Give back all of the data verbatim.

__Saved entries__
● ● ● ● ● ● ●

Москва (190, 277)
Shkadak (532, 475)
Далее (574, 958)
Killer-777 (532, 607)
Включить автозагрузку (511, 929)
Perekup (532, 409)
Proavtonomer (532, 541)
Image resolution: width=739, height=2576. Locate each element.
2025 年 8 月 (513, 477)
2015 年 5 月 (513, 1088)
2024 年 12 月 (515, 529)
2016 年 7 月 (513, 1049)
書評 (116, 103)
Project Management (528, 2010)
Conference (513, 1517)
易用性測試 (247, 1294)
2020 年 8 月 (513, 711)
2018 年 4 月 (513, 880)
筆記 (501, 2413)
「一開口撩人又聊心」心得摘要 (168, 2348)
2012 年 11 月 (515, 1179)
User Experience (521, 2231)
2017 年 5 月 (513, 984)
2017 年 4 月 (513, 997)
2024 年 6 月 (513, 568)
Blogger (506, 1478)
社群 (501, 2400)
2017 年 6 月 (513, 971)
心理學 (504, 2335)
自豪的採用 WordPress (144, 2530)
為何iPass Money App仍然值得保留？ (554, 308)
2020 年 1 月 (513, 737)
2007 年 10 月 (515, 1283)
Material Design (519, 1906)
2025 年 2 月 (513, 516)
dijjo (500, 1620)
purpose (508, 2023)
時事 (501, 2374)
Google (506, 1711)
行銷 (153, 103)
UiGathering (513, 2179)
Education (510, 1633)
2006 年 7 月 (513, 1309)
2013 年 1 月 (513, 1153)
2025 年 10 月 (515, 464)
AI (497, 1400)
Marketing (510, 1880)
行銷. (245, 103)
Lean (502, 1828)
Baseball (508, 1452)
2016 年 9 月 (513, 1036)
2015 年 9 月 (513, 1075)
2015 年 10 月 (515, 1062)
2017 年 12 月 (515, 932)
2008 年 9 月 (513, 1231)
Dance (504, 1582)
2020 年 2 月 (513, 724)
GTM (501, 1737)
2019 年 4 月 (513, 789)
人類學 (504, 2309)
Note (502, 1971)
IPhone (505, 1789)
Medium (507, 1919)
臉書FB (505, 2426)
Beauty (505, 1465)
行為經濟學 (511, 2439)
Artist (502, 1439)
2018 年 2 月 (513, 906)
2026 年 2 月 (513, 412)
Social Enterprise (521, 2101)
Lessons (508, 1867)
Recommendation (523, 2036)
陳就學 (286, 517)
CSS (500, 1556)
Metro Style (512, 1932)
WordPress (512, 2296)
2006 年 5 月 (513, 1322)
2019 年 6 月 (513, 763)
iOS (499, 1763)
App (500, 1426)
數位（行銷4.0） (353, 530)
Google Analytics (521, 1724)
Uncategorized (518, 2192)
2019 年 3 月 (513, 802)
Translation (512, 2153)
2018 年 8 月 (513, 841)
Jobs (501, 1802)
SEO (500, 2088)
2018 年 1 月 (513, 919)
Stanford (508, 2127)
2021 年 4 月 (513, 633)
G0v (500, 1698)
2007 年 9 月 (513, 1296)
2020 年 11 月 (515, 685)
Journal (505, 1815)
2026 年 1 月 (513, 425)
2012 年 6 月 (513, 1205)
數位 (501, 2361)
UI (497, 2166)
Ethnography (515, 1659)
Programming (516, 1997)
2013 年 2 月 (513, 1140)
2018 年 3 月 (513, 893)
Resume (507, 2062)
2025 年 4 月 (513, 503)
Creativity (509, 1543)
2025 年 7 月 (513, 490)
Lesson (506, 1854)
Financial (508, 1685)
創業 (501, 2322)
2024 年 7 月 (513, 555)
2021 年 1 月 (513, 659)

● ● ● ● ● ● ●

__TASK RESULT__
Москва (190, 277)
Shkadak (532, 475)
Далее (574, 958)
Killer-777 (532, 607)
Включить автозагрузку (511, 929)
Perekup (532, 409)
Proavtonomer (532, 541)
Image resolution: width=739, height=2576. Locate each element.
2025 年 8 月 (513, 477)
2015 年 5 月 (513, 1088)
2024 年 12 月 (515, 529)
2016 年 7 月 (513, 1049)
書評 (116, 103)
Project Management (528, 2010)
Conference (513, 1517)
易用性測試 (247, 1294)
2020 年 8 月 (513, 711)
2018 年 4 月 (513, 880)
筆記 (501, 2413)
「一開口撩人又聊心」心得摘要 (168, 2348)
2012 年 11 月 (515, 1179)
User Experience (521, 2231)
2017 年 5 月 (513, 984)
2017 年 4 月 (513, 997)
2024 年 6 月 (513, 568)
Blogger (506, 1478)
社群 (501, 2400)
2017 年 6 月 (513, 971)
心理學 (504, 2335)
自豪的採用 WordPress (144, 2530)
為何iPass Money App仍然值得保留？ (554, 308)
2020 年 1 月 (513, 737)
2007 年 10 月 (515, 1283)
Material Design (519, 1906)
2025 年 2 月 (513, 516)
dijjo (500, 1620)
purpose (508, 2023)
時事 (501, 2374)
Google (506, 1711)
行銷 (153, 103)
UiGathering (513, 2179)
Education (510, 1633)
2006 年 7 月 (513, 1309)
2013 年 1 月 (513, 1153)
2025 年 10 月 (515, 464)
AI (497, 1400)
Marketing (510, 1880)
行銷. (245, 103)
Lean (502, 1828)
Baseball (508, 1452)
2016 年 9 月 (513, 1036)
2015 年 9 月 (513, 1075)
2015 年 10 月 (515, 1062)
2017 年 12 月 (515, 932)
2008 年 9 月 (513, 1231)
Dance (504, 1582)
2020 年 2 月 (513, 724)
GTM (501, 1737)
2019 年 4 月 (513, 789)
人類學 (504, 2309)
Note (502, 1971)
IPhone (505, 1789)
Medium (507, 1919)
臉書FB (505, 2426)
Beauty (505, 1465)
行為經濟學 (511, 2439)
Artist (502, 1439)
2018 年 2 月 (513, 906)
2026 年 2 月 (513, 412)
Social Enterprise (521, 2101)
Lessons (508, 1867)
Recommendation (523, 2036)
陳就學 (286, 517)
CSS (500, 1556)
Metro Style (512, 1932)
WordPress (512, 2296)
2006 年 5 月 (513, 1322)
2019 年 6 月 (513, 763)
iOS (499, 1763)
App (500, 1426)
數位（行銷4.0） (353, 530)
Google Analytics (521, 1724)
Uncategorized (518, 2192)
2019 年 3 月 (513, 802)
Translation (512, 2153)
2018 年 8 月 (513, 841)
Jobs (501, 1802)
SEO (500, 2088)
2018 年 1 月 (513, 919)
Stanford (508, 2127)
2021 年 4 月 (513, 633)
G0v (500, 1698)
2007 年 9 月 (513, 1296)
2020 年 11 月 (515, 685)
Journal (505, 1815)
2026 年 1 月 (513, 425)
2012 年 6 月 (513, 1205)
數位 (501, 2361)
UI (497, 2166)
Ethnography (515, 1659)
Programming (516, 1997)
2013 年 2 月 (513, 1140)
2018 年 3 月 (513, 893)
Resume (507, 2062)
2025 年 4 月 (513, 503)
Creativity (509, 1543)
2025 年 7 月 (513, 490)
Lesson (506, 1854)
Financial (508, 1685)
創業 (501, 2322)
2024 年 7 月 (513, 555)
2021 年 1 月 (513, 659)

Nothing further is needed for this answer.